Israel Porter Blodgett
2017 Founder of the Year
Born in Amherst, Massachusetts on March 4, 1797, the day that John Adams was inaugurated second president of the United States, Israel Porter Blodgett was the 5th generation of Blodgetts to live in America. His ancestors were from England and his grandfather fought in the Revolutionary War. They were blacksmiths for generations and passed the trade down to Israel. Israel was the oldest of the 12 children in his family and as a young man became an apprentice blacksmith at the United States Armory in Springfield and went to work at Harper’s Ferry, Virginia. His co-workers were slaves and after advising them how to escape north to freedom, he lost his position. Returning to Massachusetts he made wagon wheels, gun barrels and anchor chains with swivels for ships. He married Avis Dodge in 1820 when he as 23.
By 1830 he made the decision to move west and organized the Hampshire Colony, a group going to Illinois, leaving his wife and children in Massachusetts until he could find a place to settle. His first stop in Illinois was Naperville where he brought his family to live. It was here in 1832 his family fled to Ft. Dearborn during the Black Hawk War while Israel volunteered under the command Capt. Joseph Naper to defend the homesteads.
By 1836 the Blodgett family moved to Downers Grove. They purchased about 500 acres of land on what is now Maple Avenue to farm and set up a blacksmith shop. In 1846, after ten years living in a log cabin, Israel built a one-and-a half story house with rustic hand-hewn black walnut joists and simple clapboard exterior. This home became a stop on the Underground Railroad as the Blodgett’s helped slaves to escape to freedom.
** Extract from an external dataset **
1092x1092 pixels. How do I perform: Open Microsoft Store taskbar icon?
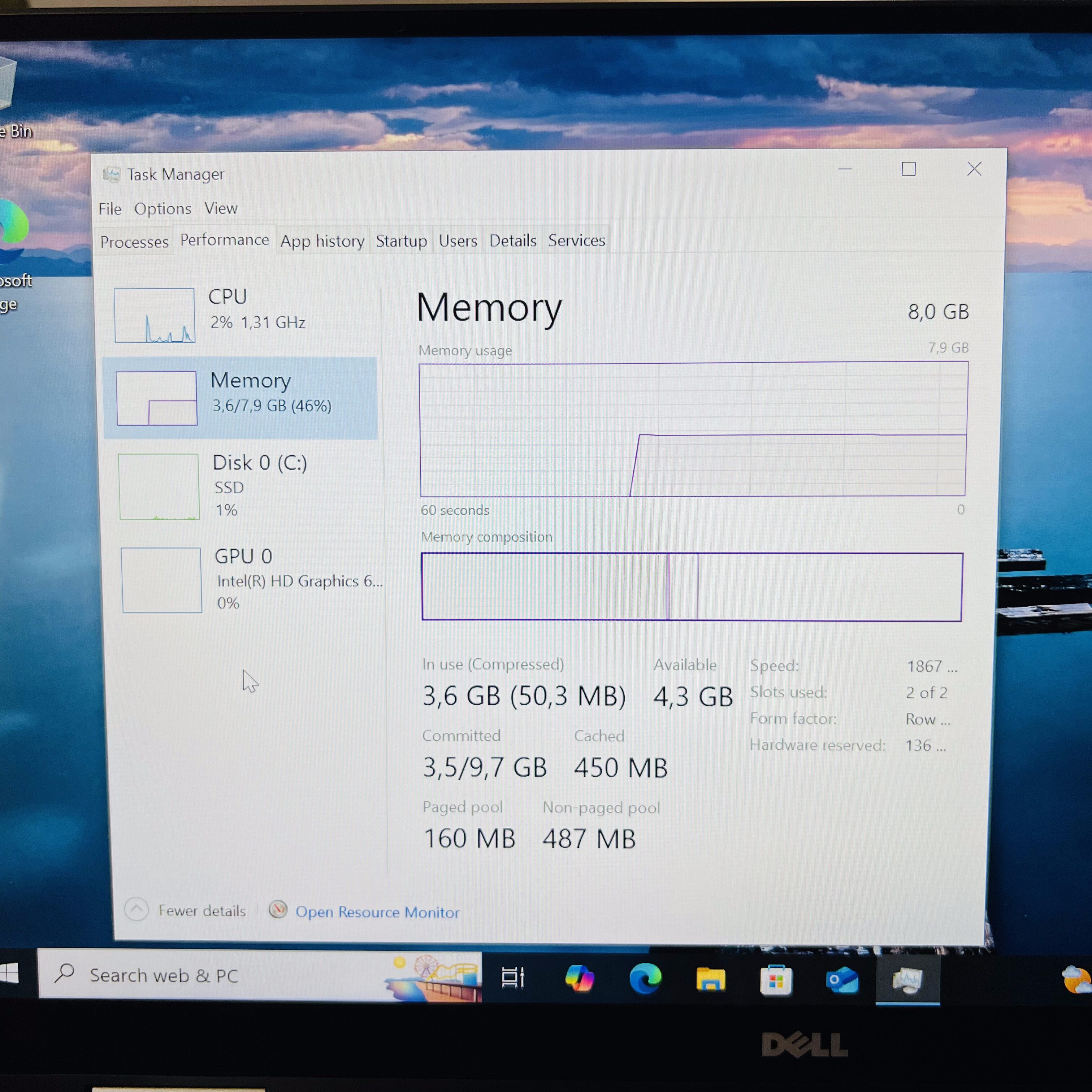776,980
Today, the house is one of the oldest in Downers Grove and is currently the site of the Downers Grove Museum campus.
When Israel Blodgett died in 1861 he left a wife and six sons. He was recognized for being a friend to the pioneers and the local Native Americans. He was an experienced blacksmith, an inventor of a self-scouring plow to cut thru the prairie grass and an abolitionist. One of his last wishes was to be buried in a simple pine coffin as he found it would last better in the wet prairie ground. He told his sons to cover it with black cloth if they wanted to hide the pine box. This burial method would soon be used by many. His grave can be found in the Main Street Cemetery in Downtown Downers Grove.
The Downers Grove Historical Society is happy to honor Israel Porter Blodgett as the Founder of the Year for 2017.